Exercise -> Update the lines starting at the one that has "Given: Favorite the" and ending after the one that has "Screen dimensions: 1293x587", swapping "match" for "game" and changing nothing else. Return only those lines.

Records for processing ->
----------

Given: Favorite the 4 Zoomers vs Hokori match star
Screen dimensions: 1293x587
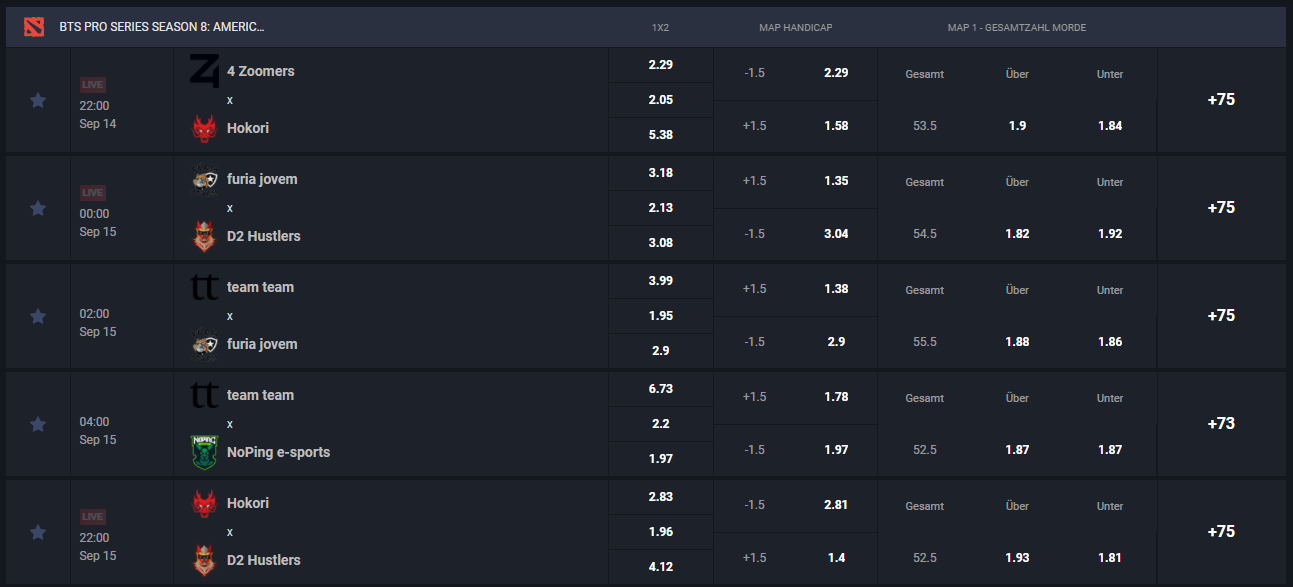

----------

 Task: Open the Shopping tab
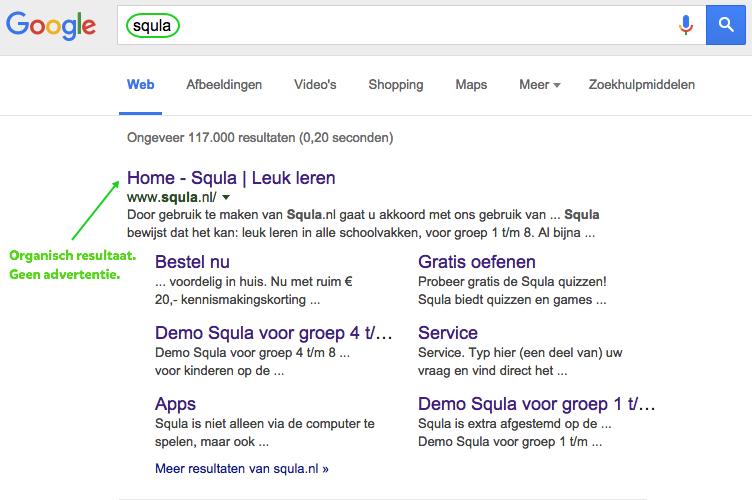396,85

----------

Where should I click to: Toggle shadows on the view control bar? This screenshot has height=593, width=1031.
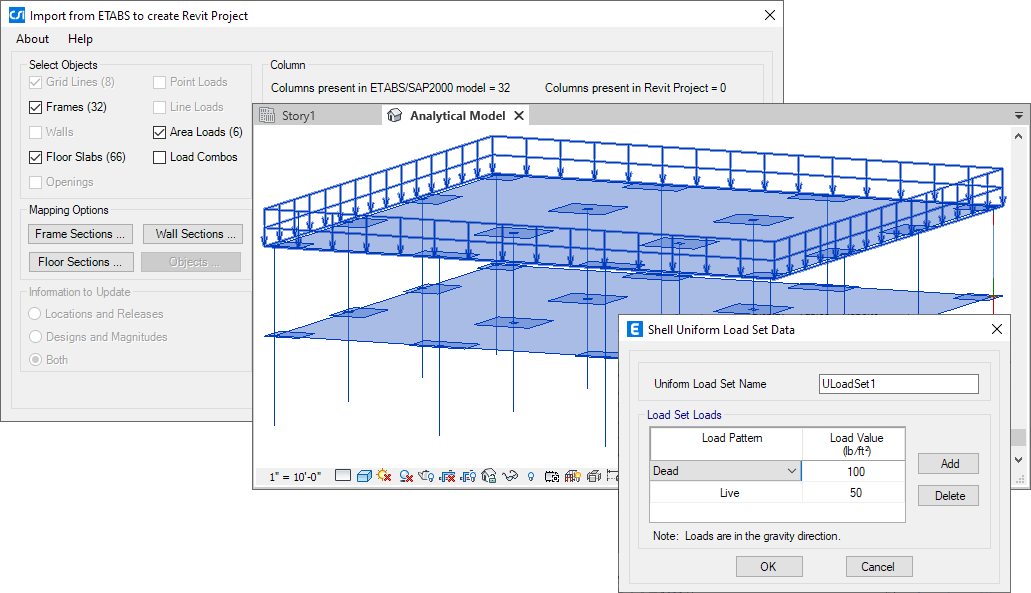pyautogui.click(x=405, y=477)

----------

Output ->
Given: Favorite the 4 Zoomers vs Hokori game star
Screen dimensions: 1293x587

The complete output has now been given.